A symbol of postwar peace and reconciliation in Europe is Dresden's iconic domed Frauenkirche, or Church of Our Lady, which was almost entirely destroyed in the wartime air raids but fully restored between 1994 and 2005 through private contributions, including from Great Britain and the United States.
Because of its location in southeastern Germany, postwar Dresden was occupied by Soviet forces and became part of the former East Germany until German reunification in 1990 - when West Germany and East Germany were finally unified again as one nation after decades of artificial separation during the Cold War.

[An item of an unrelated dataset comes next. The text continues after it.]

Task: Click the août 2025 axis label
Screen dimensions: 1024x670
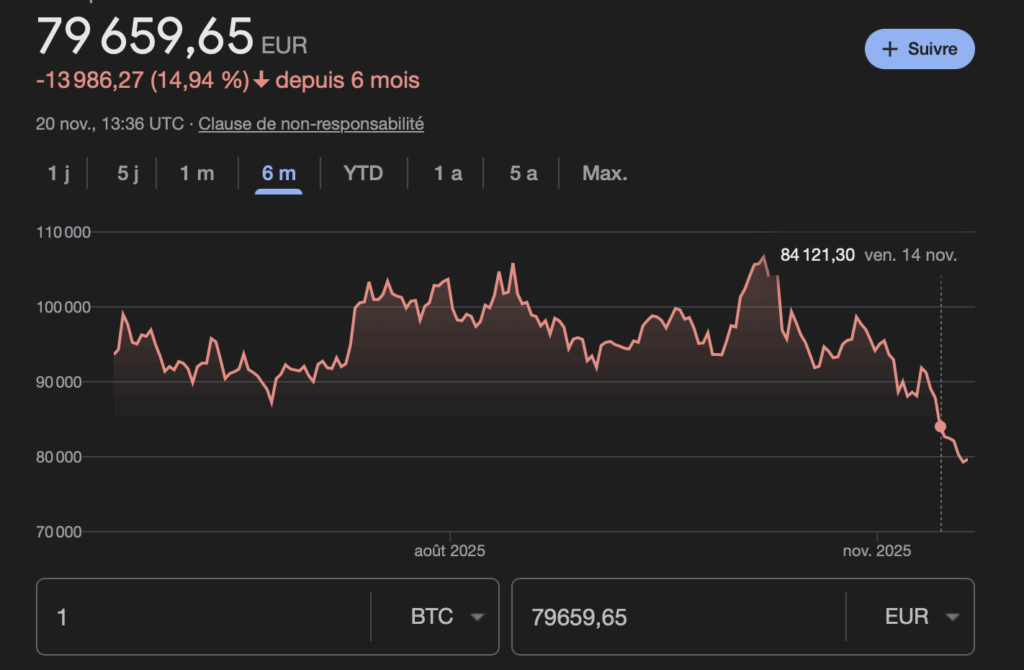Action: pos(450,551)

Since then the restoration and revival of Dresden has continued apace along with the rest of the former East Germany.
Dresden is now once again a major cultural and commercial center at the crossroads of eastern and western Europe, with a vibrant alternative scene that attracts young people, students and creative types meeting in the myriad cafes, restaurants, clubs and parks across the city.
Other important major cities in the state of Saxony are Leipzig and Chemnitz. Among the state's striking natural landscapes popular with hikers and nature lovers are the high peaks of the Sächsische Schweiz, or Saxon Switzerland, the Erzgebirge (Ore Mountains), Lausitzer Bergland (Lusatian Mountains), and the Elbsandsteingebirge (Elbe Sandstone Mountains) carved by the Elbe River.